In empirical studies Bₜ falls quickly at first, but once you are past a few thousand bytes it oscillates: sometimes Bₜ₊₁ < Bₜ, sometimes Bₜ₊₁ > Bₜ. (You can verify this with a few billion randomly-keyed streams and a spreadsheet). Because the PRGA is invertible you cannot prove a general inequality such as Bₜ₊₁ ≤ Bₜ.
Asymptotics – does RC4 ever become “perfectly mixed”?
No proof is known and none is expected. In fact, because the state distribution Dₜ never approaches the uniform distribution, for every t there exists some distinguisher with advantage at least as big as the original one; it may just be very complicated to describe. Thus the bias never goes to zero; it only gets harder to exploit.

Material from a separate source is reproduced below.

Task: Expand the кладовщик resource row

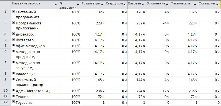Action: click(x=13, y=73)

What this means for “RC4-drop-N”
• Picking N = 256, 768 or 3072 removes the spectacular first-byte and second-byte biases and most of the known key-correlated ones (which is why those numbers were once recommended).
• It does not remove all exploitable bias; AlFardan & Paterson demonstrated practical ciphertext-only attacks on TLS even with N = 1536.

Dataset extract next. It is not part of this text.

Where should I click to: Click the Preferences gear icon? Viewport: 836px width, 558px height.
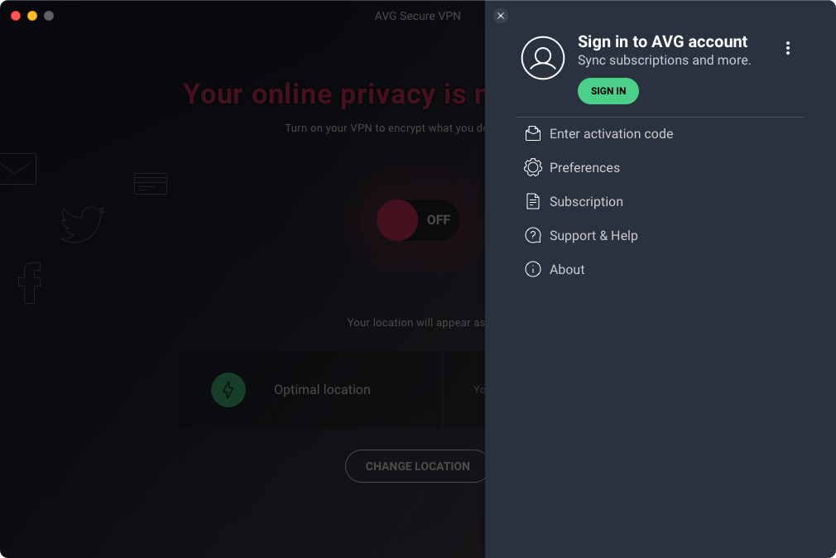coord(532,167)
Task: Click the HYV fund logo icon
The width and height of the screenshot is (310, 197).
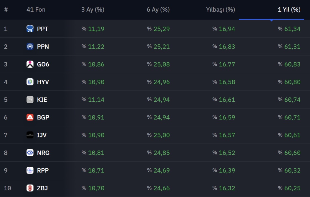Action: (x=30, y=82)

• Because no monotone decrease exists, there is no provably optimal N, and there is no point after which the bias is guaranteed minimal.
Conclusion
Dropping more bytes will usually make the simple biases smaller, but it cannot eliminate bias and it is not guaranteed even to reduce whatever global measure you choose. No finite N minimises all biases of RC4, and therefore “RC4-drop-N” cannot be relied upon for long-term security.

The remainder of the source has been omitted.